Task to complete
The reply should contain every line of the data, repeated exactly, and no pictures.

Data shown Start Marker

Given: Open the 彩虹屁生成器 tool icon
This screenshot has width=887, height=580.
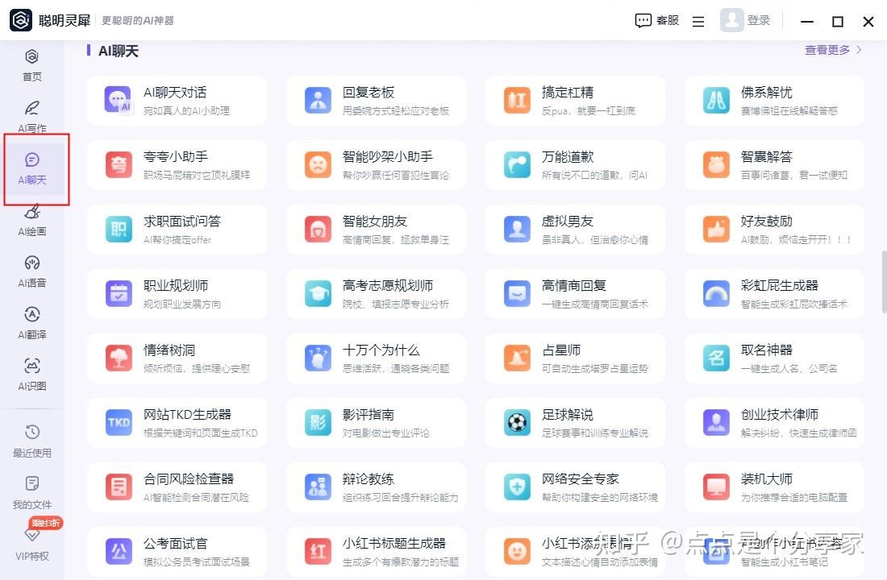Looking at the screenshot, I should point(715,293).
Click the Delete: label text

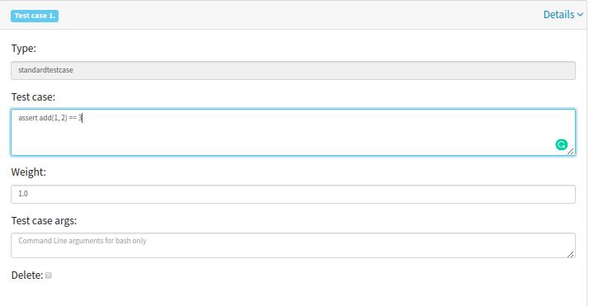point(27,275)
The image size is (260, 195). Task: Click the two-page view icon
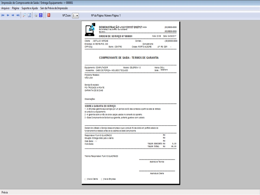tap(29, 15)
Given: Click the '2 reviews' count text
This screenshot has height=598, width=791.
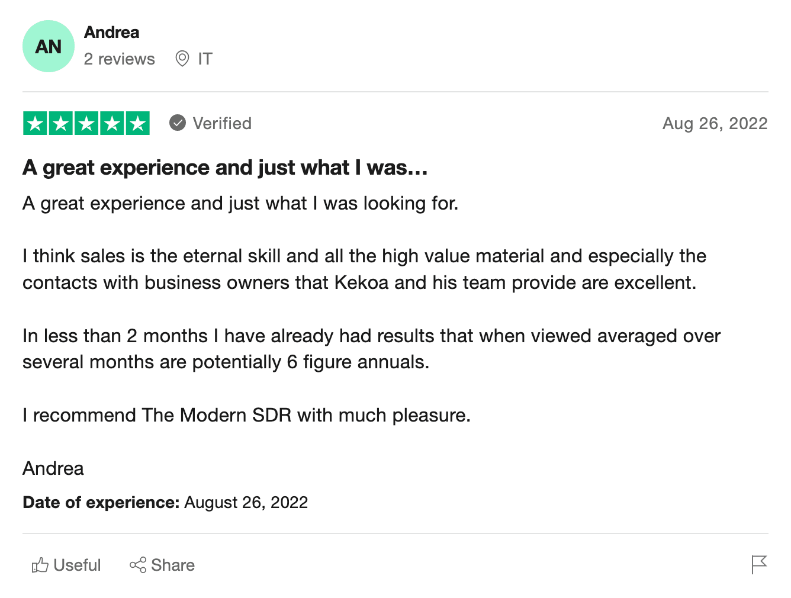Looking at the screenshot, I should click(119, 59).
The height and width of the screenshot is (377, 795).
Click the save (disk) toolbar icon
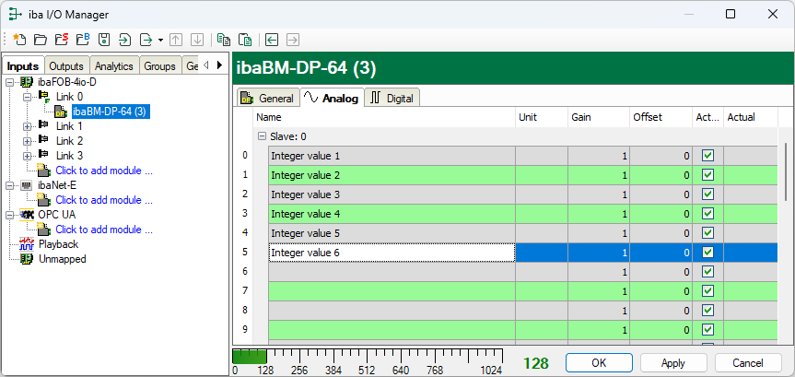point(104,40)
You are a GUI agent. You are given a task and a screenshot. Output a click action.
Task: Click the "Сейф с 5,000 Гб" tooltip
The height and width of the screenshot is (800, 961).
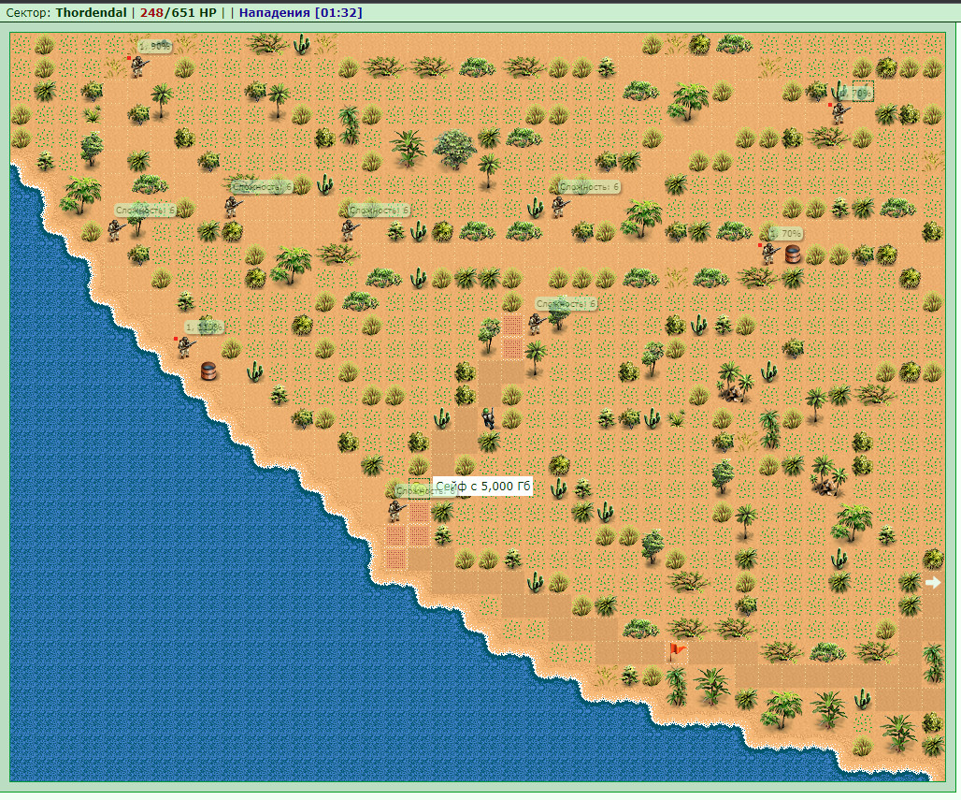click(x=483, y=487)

Data shown End Marker

Solution for this problem
Given: Open the 彩虹屁生成器 tool icon
This screenshot has width=887, height=580.
Looking at the screenshot, I should point(715,293).
Click the Delete: label text

point(27,275)
The image size is (260, 195). Task: Click the two-page view icon
tap(29, 15)
Given: Click the '2 reviews' count text
This screenshot has height=598, width=791.
Looking at the screenshot, I should click(119, 59).
The height and width of the screenshot is (377, 795).
Click the save (disk) toolbar icon
point(104,40)
You are a GUI agent. You are given a task and a screenshot. Output a click action.
Task: Click the "Сейф с 5,000 Гб" tooltip
The height and width of the screenshot is (800, 961).
click(x=483, y=487)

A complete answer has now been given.